Chassidim in general are very open to exploring such theories — in places where they have no mesorah about how such things are done. Their special ed programs are also often using very modern systems. If anything, I would complain that sometimes they go beyond the leading edge into what we in the computer fields would call the “bleeding edge”, so new you get all the mistakes that others could have weeded out for you.
-mi
PS: R’ Aryeh Carmell was niftar in Tishrei and now the Tzitzi Eliezer (just today)! 5767 started with a hard couple of months.
I know that this was not the thrust of the article, but I just wanted to mention that reading Dale Carnegie actually gave me a greater appreciation of the depth of the knowledge that Chazal had in understanding human nature.
It seems to me that people go through life thinking of Pirkei Avos as a book of ethics for the ethical minded. I now see it as a guidebook to getting the most out of our relationships, whether with G-d or with man. If you are not motivated by the Lishma of being ethical, then at least learn it for the Lo Lishma of being more successful in life.
This was an excellent post.

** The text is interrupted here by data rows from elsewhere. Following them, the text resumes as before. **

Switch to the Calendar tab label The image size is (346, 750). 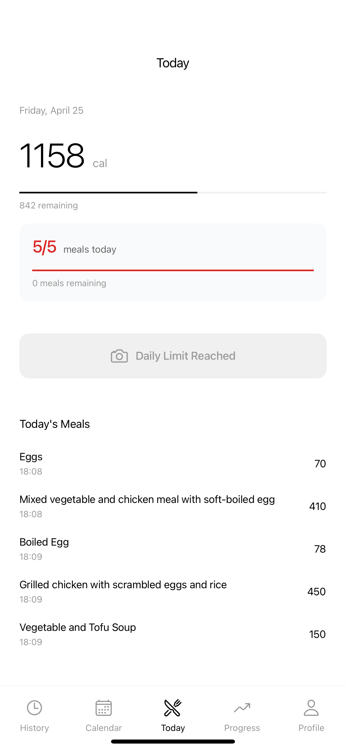pos(104,728)
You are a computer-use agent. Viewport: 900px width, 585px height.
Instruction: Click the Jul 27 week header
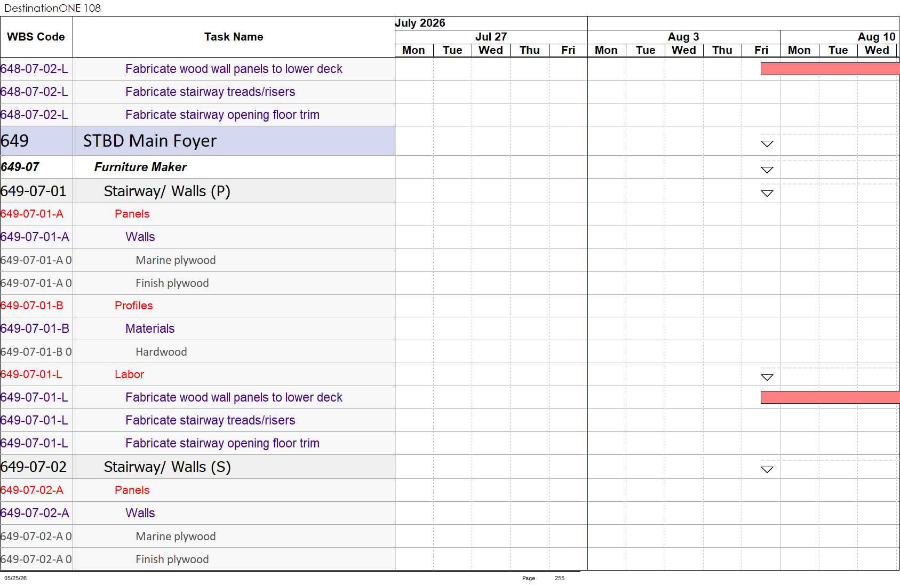[491, 37]
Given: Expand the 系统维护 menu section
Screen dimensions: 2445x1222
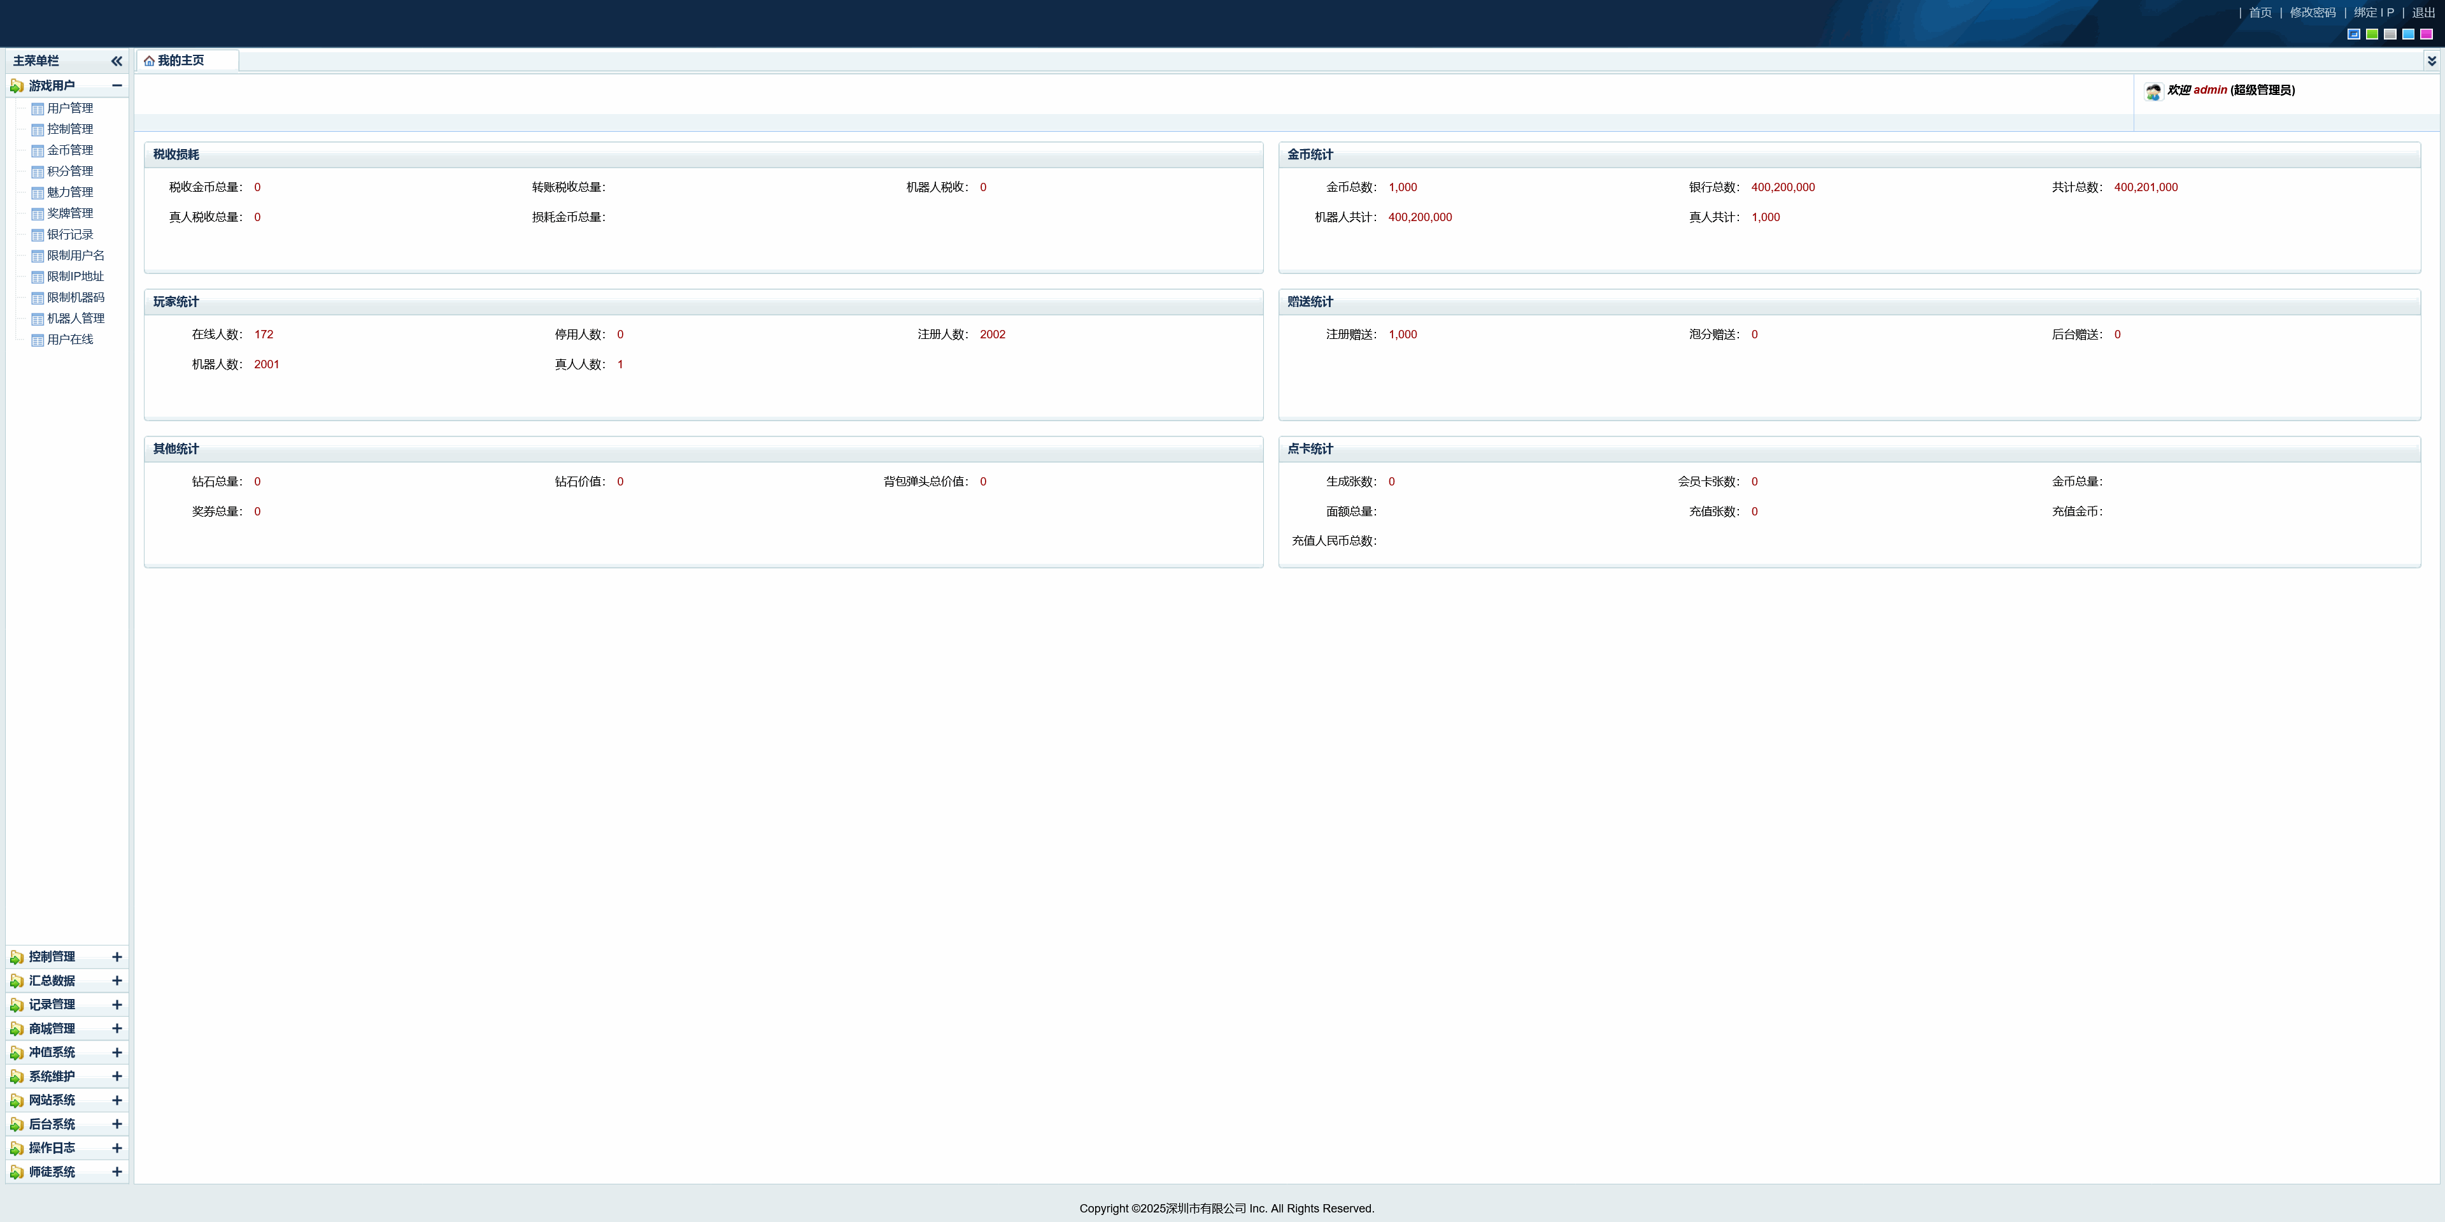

I would add that it applies in all directions, though people tend to lump charedim together faster simply because they tend to dress alike and often do things in groups.
When I read some of Dale Carnegie’s books as a young teenager, it probably did me some good, or at least gave me the tools with which I could enhance my relationships with people. However, when I read his most famous book again when in my early 40’s, I had to put it down, because it was just too elementary to sustain my interest. The Pirkei Avot is just so much deeper than anything Dale Carnegie ever wrote; the same is clearly true about any book in the Tanach. So why would religious Jews who study our Holy Texts on a daily basis need a Dale Carnegie course? Is there something I am missing here?
While we don’t believe that Torah can be found among the non-Jews, we do believe that wisdom can be. Moreover, while I would agree that Pirkei Avos is far deeper than any self-help course, it’s a bit lacking in specific, practical steps to become comfortable speaking in public, for example.
Being open to wisdom from sources like Dale Carnegie is not a detriment to Torah. Quite the contrary, using all the appropriate tools available to us is the Torah derech, is it not?